Overview of LoBoS

photo of LoBoS room  EonStor array

The LoBoS supercomputer is a Beowulf class supercomputer managed by the Laboratory of Computational Biology in the National Heart, Lung, and Blood Institute at the National Institutes of Health campus. Researchers may use parallel computing to explore advanced problems in biophysical chemistry including molecular bonding, protein folding, and solvation reactions. These tasks require large amounts of CPU power. For example, a one nanosecond simulation of a mid-size protein in explicit water may require as many as a trillion additions and multiplications.

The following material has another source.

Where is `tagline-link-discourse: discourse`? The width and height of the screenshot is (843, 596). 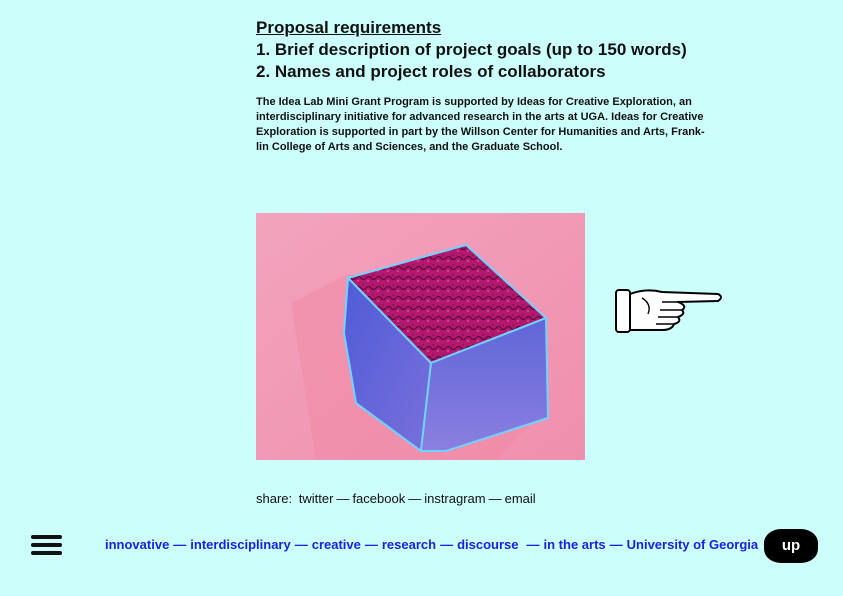 tagline-link-discourse: discourse is located at coordinates (488, 544).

Recent increases in the power of commodity microprocessors have made Beowulfs viable research tools. Given the nature of biochemical simulations, however, increases in CPU power, no matter how impressive, are insufficient if significant progress is to be made in computational biology. Fortunately, high-speed, low latency network technology has also been developing rapidly. The LoBoS cluster utilizes high-speed InfiniBand technology for this purpose. The coupling of high speed networking with powerful commodity processes provides three main research benefits:

  1. Improved Sampling: The time scale of simulations can be extended and simulations can be run multiple times to get a better idea of statistical significance of results.
  2. Increased System Size: The ability to add more atoms to simulations allows for the tackling of more complex problems.
  3. More Accurate Theory: In practice, most methodological improvements result in an increase in computational cost. However, some of this cost can be offset by parallelization and efficient network management. For example, the inclusion of dynamic electron correlation in the quantum mechanical portion of a QM/MM calculation can increase the scaling of computations by a factor of three.
nodes

The LoBoS business model is to purchase many machines equipped with commodity-priced processors rather than investing in expensive supercomputers. This has achieved a tenfold reduction in the computing costs of the research that the laboratory conducts. This plan also affords greater flexibility, as researchers can use small programs which only use one cluster node or achieve true parallel computing using many nodes. Finally, it is a very efficient use of funds because when LoBoS cluster nodes are updated to take advantage of new technology, which generally happens every 18-24 months, the old nodes can easily be converted into general purpose server machines, thus increasing their service life.